Photo by Carey Wilson

Review:
The Invincible Czars perform Nosferatu, March 10, at the Pageant Theatre.

That F.W. Murnau’s 1922 German expressionist masterpiece, Nosferatu, is able to tell a complex tale of romance and horror with nothing but silent black and white moving images—supplemented by an occasional few words on placards—is an endeavor that required nearly supernatural craftsmanship and narrative skill. But, it could be argued, creating and performing a cohesively evocative live musical accompaniment to such a silent visual narrative is an equally, if not more, impressive task.

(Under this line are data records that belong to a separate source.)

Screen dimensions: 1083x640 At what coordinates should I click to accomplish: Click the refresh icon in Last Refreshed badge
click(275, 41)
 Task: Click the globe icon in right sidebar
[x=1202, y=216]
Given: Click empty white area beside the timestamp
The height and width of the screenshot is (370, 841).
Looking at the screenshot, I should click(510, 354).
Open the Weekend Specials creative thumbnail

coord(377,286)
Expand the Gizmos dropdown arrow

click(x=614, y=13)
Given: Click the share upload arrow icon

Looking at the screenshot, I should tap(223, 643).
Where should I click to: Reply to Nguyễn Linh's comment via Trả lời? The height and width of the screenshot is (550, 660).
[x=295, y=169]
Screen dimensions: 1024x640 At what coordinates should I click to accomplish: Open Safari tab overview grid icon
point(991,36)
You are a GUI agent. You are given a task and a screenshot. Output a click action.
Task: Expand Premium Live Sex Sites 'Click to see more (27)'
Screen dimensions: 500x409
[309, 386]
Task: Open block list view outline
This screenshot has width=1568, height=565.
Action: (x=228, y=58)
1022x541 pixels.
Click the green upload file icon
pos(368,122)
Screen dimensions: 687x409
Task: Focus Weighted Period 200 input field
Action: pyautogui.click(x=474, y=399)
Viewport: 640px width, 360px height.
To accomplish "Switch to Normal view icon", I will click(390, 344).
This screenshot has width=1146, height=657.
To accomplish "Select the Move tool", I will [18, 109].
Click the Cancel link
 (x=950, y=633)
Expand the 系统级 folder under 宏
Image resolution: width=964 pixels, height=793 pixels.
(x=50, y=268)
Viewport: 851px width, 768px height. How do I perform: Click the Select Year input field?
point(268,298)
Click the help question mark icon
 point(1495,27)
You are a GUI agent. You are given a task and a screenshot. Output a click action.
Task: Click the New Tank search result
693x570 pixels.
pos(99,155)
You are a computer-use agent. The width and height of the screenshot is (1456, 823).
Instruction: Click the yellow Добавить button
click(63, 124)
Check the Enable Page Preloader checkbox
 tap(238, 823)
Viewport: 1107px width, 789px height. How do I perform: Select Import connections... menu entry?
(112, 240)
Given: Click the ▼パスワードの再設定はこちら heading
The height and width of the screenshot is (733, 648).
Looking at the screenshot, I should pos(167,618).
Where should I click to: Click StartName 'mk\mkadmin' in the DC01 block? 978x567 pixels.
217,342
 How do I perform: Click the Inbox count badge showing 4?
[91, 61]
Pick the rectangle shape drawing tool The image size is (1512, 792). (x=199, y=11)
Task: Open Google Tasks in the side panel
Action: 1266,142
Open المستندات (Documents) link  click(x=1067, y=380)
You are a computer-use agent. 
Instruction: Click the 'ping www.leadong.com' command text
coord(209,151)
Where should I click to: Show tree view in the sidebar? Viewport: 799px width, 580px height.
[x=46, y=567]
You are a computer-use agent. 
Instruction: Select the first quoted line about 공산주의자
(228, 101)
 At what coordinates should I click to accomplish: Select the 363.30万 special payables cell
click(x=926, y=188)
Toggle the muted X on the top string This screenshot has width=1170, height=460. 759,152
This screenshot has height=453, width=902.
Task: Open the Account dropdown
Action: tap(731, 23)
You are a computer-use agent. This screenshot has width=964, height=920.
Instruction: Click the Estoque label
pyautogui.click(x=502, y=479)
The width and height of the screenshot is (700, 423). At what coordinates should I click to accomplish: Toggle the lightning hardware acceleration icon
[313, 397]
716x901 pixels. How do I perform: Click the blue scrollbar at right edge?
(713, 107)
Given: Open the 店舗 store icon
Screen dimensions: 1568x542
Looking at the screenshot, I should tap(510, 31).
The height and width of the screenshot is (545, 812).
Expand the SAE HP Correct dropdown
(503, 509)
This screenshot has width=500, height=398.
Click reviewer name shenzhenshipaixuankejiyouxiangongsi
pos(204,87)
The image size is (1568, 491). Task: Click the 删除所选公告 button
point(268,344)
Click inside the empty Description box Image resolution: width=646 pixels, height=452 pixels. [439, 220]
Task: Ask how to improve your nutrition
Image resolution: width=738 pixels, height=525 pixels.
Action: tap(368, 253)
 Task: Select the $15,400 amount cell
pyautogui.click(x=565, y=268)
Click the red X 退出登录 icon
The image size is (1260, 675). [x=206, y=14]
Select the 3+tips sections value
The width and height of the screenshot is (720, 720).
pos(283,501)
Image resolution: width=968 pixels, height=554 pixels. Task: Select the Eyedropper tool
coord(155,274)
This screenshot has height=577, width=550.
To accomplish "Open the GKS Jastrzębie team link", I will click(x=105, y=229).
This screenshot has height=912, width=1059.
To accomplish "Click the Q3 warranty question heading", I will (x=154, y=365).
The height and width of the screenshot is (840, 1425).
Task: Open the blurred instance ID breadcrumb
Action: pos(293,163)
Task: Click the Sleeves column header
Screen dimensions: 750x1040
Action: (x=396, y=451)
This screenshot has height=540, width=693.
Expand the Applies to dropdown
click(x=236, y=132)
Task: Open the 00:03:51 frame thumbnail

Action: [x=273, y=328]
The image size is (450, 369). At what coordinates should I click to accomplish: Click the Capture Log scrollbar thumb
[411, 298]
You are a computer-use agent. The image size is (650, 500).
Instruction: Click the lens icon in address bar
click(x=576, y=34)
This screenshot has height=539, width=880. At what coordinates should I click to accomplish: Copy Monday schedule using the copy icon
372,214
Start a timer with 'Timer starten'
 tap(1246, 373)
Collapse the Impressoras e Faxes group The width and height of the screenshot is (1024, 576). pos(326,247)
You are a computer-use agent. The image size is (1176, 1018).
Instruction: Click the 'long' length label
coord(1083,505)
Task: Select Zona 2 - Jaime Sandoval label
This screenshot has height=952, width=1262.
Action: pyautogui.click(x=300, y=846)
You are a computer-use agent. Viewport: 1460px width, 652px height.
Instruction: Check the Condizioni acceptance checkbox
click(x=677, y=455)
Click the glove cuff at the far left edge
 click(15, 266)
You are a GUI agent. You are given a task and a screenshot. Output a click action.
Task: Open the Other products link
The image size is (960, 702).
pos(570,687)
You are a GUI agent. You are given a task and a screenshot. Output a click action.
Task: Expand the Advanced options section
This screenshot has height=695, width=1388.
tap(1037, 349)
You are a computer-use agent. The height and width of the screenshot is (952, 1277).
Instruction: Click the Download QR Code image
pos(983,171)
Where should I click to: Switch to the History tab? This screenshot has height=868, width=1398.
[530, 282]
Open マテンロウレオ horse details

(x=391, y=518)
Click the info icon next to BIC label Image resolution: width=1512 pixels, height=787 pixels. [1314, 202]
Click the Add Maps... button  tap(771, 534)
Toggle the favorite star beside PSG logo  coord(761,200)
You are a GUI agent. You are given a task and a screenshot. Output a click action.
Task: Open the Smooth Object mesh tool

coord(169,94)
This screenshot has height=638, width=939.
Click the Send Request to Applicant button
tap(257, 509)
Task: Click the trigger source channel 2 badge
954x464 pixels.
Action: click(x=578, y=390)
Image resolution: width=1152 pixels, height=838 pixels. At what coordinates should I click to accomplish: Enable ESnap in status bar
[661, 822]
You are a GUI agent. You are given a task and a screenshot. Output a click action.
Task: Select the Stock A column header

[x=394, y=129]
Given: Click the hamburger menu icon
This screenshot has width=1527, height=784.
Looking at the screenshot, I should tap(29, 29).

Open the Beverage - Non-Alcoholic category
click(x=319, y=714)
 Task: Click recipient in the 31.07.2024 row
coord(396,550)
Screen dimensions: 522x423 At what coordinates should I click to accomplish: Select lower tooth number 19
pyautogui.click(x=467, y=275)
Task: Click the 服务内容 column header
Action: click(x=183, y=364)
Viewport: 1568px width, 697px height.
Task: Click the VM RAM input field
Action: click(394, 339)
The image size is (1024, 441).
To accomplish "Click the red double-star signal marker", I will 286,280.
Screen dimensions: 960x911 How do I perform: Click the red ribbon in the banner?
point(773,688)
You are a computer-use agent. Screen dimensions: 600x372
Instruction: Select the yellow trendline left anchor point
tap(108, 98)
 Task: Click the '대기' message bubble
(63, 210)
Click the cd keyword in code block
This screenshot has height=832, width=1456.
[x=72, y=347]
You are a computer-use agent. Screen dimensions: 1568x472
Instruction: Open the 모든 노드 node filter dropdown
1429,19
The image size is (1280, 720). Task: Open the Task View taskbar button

Such a collaboration is certainly something you don’t see every day, so I felt extremely lucky to find myself cozily ensconced in the front row of the Pageant Theatre last Thursday night (March 10) for The Invincible Czars’ performance of a modern original soundtrack in sync with a showing of the nearly 100-year-old film. The Austin, Texas-based band features Josh Robins (electric guitar, percussion, samples/loops), Phil Davidson (violin, keyboard, glockenspiel), Leila Henley (bass clarinet, flute, vocals, percussion, synth), and Jeff “The Jaguar” Grauzer (bass), and they brought a sumptuous blend of serious musicianship and good-humored, top-hatted performance art to their “orchestra pit” in front of the Pageant screen.

After a melodramatic introduction of band and film by The Jaguar, the lights dimmed and the theater filled with pulsating electronic sounds, the rattling of dried bones and an ominous vocal chant. Gradually, the initial sounds were supplemented with melodious violin, bass clarinet, shimmering guitar harmonics and the eerie chiming of the glockenspiel as the film’s title, Nosferatu: A Symphony of Horror, played upon the screen.

Unlike typical silent-era movies shot mainly on sound stages resembling live theater settings, Nosferatu—which tells a slightly altered version of Bram Stoker’s Dracula—is brilliantly shot in many picturesque locations in Germany and Slovakia, giving the film a visual sense of authenticity that enhances the story.

The Czars’ genius manifests by combining modern as well as era-appropriate musical forms with the images being aurally illustrated. Sprightly romantic piano and violin introduce young lovers Thomas Hutter and his wife, Ellen, who must part when Thomas is sent by his boss to Transylvania to visit a new client named Count Orlok.

The journey to the count’s castle provides plenty of musical inspiration. The melancholic sweetness of intertwining pastoral themes flows with open guitar chords, sweet flute and violin lightening the countryside in Thomas’ departure, and syncopated “horsey” rhythms jogging along with the carriage across the increasingly creepy landscape to the count’s castle.

The plot thickens when Thomas wakes in the castle with what he describes (in a letter to his wife) as twin “mosquito bites” on his neck, and Ellen awakens with a vision of the count threatening her husband. Keeping with what has become a tradition in the band’s silent movie projects—adapting some appropriate classical music into the themes—the Czars, in this case, played Béla Bartók’s Romanian Folk Dances on piano, violin, guitar and spook-house electric organ.

The film’s tragic happy ending brings forth a musical crescendo of sadness and triumph that was echoed by the audience’s applause and hooting for this brilliantly realized wedding of contemporary musical sensibility and technology with early 20th century cinema.